▶ **TASK OBJECTIVE**
Reproduce this listing from its first line through the line with "Viewport: 1369px width, 1032px height.", inclusive, leaving out all that follows.

▼

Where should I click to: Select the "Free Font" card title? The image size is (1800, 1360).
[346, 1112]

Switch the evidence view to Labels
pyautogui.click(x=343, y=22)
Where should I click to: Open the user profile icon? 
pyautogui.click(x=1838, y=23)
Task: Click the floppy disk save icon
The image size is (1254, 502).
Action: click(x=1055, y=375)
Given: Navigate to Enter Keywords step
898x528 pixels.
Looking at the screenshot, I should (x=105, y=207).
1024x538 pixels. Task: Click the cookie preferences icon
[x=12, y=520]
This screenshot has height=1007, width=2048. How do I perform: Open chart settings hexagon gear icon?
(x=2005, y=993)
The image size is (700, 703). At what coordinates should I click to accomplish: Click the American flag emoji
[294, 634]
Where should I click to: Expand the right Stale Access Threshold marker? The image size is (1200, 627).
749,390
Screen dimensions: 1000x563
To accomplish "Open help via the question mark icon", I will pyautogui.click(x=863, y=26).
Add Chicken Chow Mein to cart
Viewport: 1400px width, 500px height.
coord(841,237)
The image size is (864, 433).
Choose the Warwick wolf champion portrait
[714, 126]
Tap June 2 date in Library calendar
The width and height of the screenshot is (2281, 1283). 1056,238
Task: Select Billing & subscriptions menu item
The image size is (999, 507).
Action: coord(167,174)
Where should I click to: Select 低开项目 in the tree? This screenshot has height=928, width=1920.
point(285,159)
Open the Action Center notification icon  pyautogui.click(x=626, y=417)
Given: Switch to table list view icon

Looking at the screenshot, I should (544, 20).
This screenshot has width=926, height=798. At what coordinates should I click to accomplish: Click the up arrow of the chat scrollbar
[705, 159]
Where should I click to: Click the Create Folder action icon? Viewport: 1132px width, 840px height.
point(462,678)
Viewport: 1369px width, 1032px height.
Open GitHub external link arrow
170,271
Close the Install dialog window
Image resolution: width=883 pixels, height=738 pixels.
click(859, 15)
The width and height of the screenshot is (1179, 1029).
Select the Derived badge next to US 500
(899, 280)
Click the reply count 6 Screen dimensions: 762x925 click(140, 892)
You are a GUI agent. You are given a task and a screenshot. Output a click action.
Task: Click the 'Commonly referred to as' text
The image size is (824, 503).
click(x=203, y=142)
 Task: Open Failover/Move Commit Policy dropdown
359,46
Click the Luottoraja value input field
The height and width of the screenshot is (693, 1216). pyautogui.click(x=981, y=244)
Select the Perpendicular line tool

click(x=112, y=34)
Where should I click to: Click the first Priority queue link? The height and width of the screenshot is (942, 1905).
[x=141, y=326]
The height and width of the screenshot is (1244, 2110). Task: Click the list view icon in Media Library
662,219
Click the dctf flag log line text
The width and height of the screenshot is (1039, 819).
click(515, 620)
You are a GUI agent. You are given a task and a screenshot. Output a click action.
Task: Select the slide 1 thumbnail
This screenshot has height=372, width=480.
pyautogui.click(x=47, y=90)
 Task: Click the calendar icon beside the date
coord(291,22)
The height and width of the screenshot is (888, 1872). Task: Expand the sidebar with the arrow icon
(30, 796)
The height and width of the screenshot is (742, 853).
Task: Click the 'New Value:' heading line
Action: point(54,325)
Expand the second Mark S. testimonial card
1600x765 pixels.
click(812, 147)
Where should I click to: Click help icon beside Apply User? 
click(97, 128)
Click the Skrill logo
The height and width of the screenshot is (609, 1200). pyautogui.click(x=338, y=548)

▲

▶ **SOLVED PROBLEM**
Where should I click to: Select the "Free Font" card title? The image size is (1800, 1360).
[346, 1112]

Switch the evidence view to Labels
pyautogui.click(x=343, y=22)
Where should I click to: Open the user profile icon? 
pyautogui.click(x=1838, y=23)
Task: Click the floppy disk save icon
The image size is (1254, 502).
Action: click(x=1055, y=375)
Given: Navigate to Enter Keywords step
898x528 pixels.
Looking at the screenshot, I should (x=105, y=207).
1024x538 pixels. Task: Click the cookie preferences icon
[x=12, y=520]
This screenshot has height=1007, width=2048. How do I perform: Open chart settings hexagon gear icon?
(x=2005, y=993)
The image size is (700, 703). At what coordinates should I click to accomplish: Click the American flag emoji
[294, 634]
Where should I click to: Expand the right Stale Access Threshold marker? The image size is (1200, 627).
749,390
Screen dimensions: 1000x563
To accomplish "Open help via the question mark icon", I will pyautogui.click(x=863, y=26).
Add Chicken Chow Mein to cart
Viewport: 1400px width, 500px height.
coord(841,237)
The image size is (864, 433).
Choose the Warwick wolf champion portrait
[714, 126]
Tap June 2 date in Library calendar
The width and height of the screenshot is (2281, 1283). 1056,238
Task: Select Billing & subscriptions menu item
The image size is (999, 507).
Action: coord(167,174)
Where should I click to: Select 低开项目 in the tree? This screenshot has height=928, width=1920.
point(285,159)
Open the Action Center notification icon  pyautogui.click(x=626, y=417)
Given: Switch to table list view icon

Looking at the screenshot, I should (544, 20).
This screenshot has width=926, height=798. At what coordinates should I click to accomplish: Click the up arrow of the chat scrollbar
[705, 159]
Where should I click to: Click the Create Folder action icon? Viewport: 1132px width, 840px height.
point(462,678)
Viewport: 1369px width, 1032px height.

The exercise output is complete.